- [DOCUMENT]
┏━━

Tuesday, March 15, 2016

The Church Of Broken Things

I want to break the things you're worried about breaking.

Because I want you to see that broken things are nothing to worry about.

Thursday, March 10, 2016

The Impressions On Snow

It's can be hard to convince yourself that the things you feel aren't real. But in order to actually interact with the world, sometimes you must act as if you don't feel them, at all.

Monday, March 7, 2016

The Spider Silk

Choose good friends if you want to stop growing old. 

Whenever they see you, no matter how many years it’s been, they will look at your face and say,

“Look at all the things you’ve done.
Look how beautiful you’ve become.”

Monday, February 29, 2016

The Blind Loving The Blind


I'm sorry.

I was looking at you.

I just couldn't see you.

I was staring into the light.

Monday, February 22, 2016

The Stupid Things I Need To Hear

Sometimes people who you like, won’t like you.

That’s ok.

Sometimes, everyone around you will talk about all the incredibly cool things they’re busy doing and you will have very little to talk about yourself.

That’s ok.

Sometimes, you will wake up and you’ll just be sore for no real reason.

That’s ok.

Sometimes, you won’t know what to do and people will say, “I’d kill to have your problems!” and that won’t magically and suddenly stop them from being problems.

That’s ok.

┗━━

- [REQUESTS]
[1] Answer these questions about the blog posts:
(a) What is the title of the post dated Monday, March 7, 2016?
(b) In "The Blind Loving The Blind," what was the speaker staring into?
(c) What line follows each "Sometimes" statement in "The Stupid Things I Need To Hear"?
[2] Pick up the blog posts after their final line and keep writing.
The records have nothing to do with the blog posts.

- [DATA LISTING]
┏━━

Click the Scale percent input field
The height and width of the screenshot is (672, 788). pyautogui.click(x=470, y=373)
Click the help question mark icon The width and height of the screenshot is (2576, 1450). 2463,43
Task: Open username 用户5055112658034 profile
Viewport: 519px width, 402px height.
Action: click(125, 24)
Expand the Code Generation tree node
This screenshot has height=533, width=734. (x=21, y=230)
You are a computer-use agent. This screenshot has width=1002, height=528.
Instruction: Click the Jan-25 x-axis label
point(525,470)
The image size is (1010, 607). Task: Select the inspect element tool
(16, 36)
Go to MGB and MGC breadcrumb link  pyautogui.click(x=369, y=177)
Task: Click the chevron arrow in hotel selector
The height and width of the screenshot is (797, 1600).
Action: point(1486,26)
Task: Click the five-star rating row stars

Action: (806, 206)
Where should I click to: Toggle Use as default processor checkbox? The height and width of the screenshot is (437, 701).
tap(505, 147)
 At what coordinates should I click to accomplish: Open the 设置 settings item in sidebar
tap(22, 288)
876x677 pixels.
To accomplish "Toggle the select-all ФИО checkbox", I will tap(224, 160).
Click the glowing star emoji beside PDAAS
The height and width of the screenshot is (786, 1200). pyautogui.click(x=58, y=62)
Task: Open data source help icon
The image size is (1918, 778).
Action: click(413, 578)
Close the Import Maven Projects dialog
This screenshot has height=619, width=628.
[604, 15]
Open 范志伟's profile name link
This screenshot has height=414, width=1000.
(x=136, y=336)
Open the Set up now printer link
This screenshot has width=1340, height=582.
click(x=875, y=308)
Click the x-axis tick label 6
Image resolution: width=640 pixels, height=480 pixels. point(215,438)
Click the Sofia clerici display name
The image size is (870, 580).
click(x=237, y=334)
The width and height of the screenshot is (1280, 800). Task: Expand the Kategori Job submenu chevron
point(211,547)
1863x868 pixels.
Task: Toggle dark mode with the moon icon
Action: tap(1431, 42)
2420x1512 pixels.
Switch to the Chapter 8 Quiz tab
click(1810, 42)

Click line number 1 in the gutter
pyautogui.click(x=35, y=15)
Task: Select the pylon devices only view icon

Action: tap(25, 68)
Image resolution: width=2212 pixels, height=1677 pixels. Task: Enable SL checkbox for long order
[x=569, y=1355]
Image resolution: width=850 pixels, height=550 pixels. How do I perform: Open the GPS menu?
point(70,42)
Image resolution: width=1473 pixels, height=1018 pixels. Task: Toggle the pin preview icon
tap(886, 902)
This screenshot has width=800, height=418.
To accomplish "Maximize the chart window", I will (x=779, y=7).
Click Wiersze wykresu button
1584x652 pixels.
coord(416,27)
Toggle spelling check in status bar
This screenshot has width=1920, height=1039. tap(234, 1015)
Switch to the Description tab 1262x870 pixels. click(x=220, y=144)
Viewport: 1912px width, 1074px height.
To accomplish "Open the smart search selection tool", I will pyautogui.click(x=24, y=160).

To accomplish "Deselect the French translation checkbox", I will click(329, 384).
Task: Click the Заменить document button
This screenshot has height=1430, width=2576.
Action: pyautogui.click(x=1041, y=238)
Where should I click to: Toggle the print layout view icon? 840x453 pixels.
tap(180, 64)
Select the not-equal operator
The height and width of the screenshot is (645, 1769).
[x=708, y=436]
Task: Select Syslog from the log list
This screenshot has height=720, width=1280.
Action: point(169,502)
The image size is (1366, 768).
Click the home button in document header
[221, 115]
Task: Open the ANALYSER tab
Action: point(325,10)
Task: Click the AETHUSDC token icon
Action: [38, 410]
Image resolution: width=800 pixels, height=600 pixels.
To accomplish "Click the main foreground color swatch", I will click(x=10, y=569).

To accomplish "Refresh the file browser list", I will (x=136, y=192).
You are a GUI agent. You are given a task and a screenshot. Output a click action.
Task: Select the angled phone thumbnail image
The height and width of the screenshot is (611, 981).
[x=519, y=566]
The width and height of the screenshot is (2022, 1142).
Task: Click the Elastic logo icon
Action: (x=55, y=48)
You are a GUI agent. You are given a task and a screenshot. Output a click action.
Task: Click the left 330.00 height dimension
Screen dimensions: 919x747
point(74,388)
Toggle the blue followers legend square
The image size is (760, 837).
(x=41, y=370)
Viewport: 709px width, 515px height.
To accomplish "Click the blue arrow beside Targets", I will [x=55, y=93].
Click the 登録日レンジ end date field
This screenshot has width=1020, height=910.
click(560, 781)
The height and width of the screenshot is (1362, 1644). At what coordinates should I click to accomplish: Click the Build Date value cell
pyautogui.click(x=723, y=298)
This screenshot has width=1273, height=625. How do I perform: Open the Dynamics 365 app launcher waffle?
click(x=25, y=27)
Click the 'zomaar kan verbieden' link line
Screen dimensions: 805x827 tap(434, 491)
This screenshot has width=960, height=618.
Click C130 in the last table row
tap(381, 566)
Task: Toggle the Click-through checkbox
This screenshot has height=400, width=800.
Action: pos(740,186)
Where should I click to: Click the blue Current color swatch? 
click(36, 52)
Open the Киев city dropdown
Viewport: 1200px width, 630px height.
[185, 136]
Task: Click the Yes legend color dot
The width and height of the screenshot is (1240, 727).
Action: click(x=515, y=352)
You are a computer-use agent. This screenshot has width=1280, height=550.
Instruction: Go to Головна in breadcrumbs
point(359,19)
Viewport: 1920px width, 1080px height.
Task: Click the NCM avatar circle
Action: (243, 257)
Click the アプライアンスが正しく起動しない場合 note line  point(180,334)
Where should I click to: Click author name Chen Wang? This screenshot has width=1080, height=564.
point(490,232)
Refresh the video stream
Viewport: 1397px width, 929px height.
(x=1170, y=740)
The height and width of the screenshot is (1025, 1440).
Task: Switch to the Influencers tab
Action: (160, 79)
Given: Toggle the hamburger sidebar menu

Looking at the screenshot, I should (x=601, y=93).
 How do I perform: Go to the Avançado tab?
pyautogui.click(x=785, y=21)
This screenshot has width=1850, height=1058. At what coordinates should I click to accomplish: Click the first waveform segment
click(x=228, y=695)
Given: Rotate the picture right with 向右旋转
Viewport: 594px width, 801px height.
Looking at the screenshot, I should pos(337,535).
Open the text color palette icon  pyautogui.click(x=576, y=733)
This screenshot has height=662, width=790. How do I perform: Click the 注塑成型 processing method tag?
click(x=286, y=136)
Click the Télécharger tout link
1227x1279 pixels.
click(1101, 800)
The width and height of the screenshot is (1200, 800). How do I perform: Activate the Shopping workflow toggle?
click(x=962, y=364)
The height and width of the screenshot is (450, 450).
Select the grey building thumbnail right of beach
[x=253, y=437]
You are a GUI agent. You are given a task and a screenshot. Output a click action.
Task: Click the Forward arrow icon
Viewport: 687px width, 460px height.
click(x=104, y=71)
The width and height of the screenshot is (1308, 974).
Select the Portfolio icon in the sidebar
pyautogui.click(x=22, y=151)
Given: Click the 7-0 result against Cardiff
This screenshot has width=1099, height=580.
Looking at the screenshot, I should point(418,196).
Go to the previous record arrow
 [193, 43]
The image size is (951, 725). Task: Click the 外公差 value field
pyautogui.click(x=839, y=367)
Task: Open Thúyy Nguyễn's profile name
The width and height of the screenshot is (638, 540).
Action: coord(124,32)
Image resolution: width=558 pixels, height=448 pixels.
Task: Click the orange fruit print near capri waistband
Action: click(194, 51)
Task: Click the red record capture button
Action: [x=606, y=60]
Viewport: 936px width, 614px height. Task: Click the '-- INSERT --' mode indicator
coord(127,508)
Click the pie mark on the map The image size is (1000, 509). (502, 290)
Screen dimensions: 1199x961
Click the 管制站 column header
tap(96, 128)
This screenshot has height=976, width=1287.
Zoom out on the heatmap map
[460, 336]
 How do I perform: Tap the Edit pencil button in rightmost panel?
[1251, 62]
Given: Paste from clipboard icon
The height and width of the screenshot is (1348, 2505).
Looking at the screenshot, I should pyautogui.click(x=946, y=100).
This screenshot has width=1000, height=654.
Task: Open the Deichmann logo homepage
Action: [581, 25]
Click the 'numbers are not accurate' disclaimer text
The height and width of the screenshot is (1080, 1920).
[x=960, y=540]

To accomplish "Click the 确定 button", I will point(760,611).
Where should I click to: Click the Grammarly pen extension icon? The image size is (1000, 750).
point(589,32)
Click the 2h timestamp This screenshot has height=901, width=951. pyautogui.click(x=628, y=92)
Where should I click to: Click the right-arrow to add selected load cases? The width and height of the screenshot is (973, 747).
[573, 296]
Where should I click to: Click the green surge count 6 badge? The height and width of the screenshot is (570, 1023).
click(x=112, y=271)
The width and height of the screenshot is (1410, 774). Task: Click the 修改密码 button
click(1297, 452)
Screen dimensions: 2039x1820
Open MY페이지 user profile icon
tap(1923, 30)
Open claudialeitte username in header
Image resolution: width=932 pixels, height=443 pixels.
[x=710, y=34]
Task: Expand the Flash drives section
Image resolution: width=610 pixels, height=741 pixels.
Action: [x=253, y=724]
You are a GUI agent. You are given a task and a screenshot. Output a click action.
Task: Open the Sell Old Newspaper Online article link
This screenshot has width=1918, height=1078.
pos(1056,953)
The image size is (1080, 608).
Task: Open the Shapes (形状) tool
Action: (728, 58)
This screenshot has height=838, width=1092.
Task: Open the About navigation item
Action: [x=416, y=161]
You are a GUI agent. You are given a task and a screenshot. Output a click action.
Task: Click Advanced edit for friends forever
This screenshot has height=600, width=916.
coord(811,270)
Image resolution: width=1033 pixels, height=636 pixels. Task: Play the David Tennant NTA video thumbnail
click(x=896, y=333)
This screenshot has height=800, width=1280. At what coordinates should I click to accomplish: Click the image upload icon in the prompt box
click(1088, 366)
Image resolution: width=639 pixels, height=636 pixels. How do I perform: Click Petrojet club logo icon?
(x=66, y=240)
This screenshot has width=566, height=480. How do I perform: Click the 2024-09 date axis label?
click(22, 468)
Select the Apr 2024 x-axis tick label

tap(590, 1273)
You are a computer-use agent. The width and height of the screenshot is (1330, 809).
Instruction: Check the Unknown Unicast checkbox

┗━━

- [IN RESPONSE]
[1]
(a) The Spider Silk
(b) The light
(c) That's ok.

[2]
Sometimes, I’m saying it to you because I hope that one day, you’ll be able to say it to me.

That’s ok.

Wednesday, February 17, 2016

The Failure Of Prayer

I tried to tell you how much you mean to me.

How every part of you is made of the dark side of light.

How seconds hit like glass hammers.

How every millimeter of your skin softly sings a song only it knows.

I tried to tell you how much you mean to me.

How a billion black oceans float between the things you say.

How shadows chase shadows.

How low the birds fly when I blink. 

I tried to tell you how much you mean to me.

How this house becomes church light in autumn.

How we can be, and be, and be, and be again.

How a porcelain heart can beat so hard it breaks itself.

I tried to tell you how much you mean to me.

But all that came out was poetry.

Monday, February 8, 2016

The God At The Station


Isn't love just a kind of God that stops existing when you stop believing?

Who could believe in that?

And yet, people do.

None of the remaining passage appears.